Transform Habits To Realign Your Proper Personal PhilosophyThe reasons why we quit may be various and most of them come down to the wrong motivation. The way you articulated the question makes the most obvious reason for abandoning your habits:

Chasing Novelty

Humans have this natural (for us!) tendency to chase novelties. Why? I don’t much care. It is what it is.
Recently, I started to recognize typical human mental patterns by watching social media algorithms. We pay attention to negativity. We pay attention to novelties. Watch FB, Twitter or Instagram feeds and you will see that in a heartbeat.

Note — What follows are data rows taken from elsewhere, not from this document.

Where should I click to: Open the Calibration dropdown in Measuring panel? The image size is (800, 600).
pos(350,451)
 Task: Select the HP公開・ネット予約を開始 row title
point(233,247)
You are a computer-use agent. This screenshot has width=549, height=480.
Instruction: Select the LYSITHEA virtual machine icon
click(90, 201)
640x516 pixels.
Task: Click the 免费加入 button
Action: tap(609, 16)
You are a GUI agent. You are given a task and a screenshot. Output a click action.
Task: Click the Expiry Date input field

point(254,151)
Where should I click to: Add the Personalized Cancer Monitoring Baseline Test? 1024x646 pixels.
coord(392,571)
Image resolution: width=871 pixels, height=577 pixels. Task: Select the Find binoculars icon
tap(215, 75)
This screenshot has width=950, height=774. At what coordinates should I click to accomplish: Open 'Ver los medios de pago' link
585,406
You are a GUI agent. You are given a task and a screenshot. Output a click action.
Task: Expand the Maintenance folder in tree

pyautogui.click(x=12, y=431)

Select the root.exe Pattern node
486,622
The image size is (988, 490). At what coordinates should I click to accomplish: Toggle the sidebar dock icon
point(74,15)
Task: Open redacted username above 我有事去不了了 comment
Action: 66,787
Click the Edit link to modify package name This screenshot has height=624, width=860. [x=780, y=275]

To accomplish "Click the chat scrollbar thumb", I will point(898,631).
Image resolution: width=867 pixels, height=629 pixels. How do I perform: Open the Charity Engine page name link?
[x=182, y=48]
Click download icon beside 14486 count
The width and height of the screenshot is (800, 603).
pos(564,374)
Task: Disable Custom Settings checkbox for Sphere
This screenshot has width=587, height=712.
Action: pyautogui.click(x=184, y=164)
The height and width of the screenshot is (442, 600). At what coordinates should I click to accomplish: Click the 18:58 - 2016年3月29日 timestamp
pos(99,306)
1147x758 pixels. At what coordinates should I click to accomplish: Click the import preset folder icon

We also have a natural tendency to preserve our energy and sit on our butts forever. However, it doesn’t mean you need to become a plant anchored to your couch. You also don’t need to subordinate your routines to chasing shiny objects. You are a human being and you have free will. Use it.

Not Enough Time

It is quite possible you didn’t give your routine a chance to become a habit. Consistently following a particular routine for a week doesn’t make it a habit. Nor doing so for two weeks, or – in most cases – for even two months.
The only research about the time needed for habit development I found says it takes on average 66 days. Hence, it’s quite probable your squirrel brain followed some routine for a week or seven driven by the desire for novelty. And when it wore out, you left the routine because it wasn’t coded in your brain yet.

Breaking the Streak

There is a magical value we attach to a sustained action in our mind. Often, when you put a habit on hold, even a fully developed one, the What the Hell Effect kicks in. You don’t feel it’s worth the effort to go back to the habit because we somehow stained it by breaking the streak.

Also, when you introduce a longer break (vacations, a busy period at work or school) the habit gets weakened. It’s not like you need to build it from scratch, it is hardcoded in your brain, but it gets rusty. It needs some attention and dedication on your part to bring it back to the previous shape.

Another reason for breaking the streak is losing a trigger. This is a tough one.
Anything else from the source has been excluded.